**RECORDS SUPPLIED**.
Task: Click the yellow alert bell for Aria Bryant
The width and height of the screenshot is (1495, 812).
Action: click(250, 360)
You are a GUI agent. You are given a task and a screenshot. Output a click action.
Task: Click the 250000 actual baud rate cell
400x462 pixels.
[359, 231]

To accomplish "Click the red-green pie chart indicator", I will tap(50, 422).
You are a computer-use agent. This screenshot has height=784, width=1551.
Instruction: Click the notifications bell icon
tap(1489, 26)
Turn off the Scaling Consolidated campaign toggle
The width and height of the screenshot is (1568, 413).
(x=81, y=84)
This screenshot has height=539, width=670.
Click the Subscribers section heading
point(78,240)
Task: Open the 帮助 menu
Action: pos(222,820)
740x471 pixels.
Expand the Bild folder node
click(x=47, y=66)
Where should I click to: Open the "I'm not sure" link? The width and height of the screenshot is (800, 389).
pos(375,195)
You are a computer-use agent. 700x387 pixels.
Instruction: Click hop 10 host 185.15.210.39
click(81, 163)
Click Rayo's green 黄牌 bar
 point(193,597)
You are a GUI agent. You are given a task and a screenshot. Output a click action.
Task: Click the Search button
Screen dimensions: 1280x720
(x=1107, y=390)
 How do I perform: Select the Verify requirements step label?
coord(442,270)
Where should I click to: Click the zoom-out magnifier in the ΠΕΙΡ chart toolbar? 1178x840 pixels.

**TASK GOAL**. Please write out exactly the lines from the start of the data through the line that contains "This screenshot has height=539, width=670.", both ends included, and nothing else.

**TASK OUTPUT**.
Task: Click the yellow alert bell for Aria Bryant
The width and height of the screenshot is (1495, 812).
Action: click(250, 360)
You are a GUI agent. You are given a task and a screenshot. Output a click action.
Task: Click the 250000 actual baud rate cell
400x462 pixels.
[359, 231]

To accomplish "Click the red-green pie chart indicator", I will tap(50, 422).
You are a computer-use agent. This screenshot has height=784, width=1551.
Instruction: Click the notifications bell icon
tap(1489, 26)
Turn off the Scaling Consolidated campaign toggle
The width and height of the screenshot is (1568, 413).
(x=81, y=84)
This screenshot has height=539, width=670.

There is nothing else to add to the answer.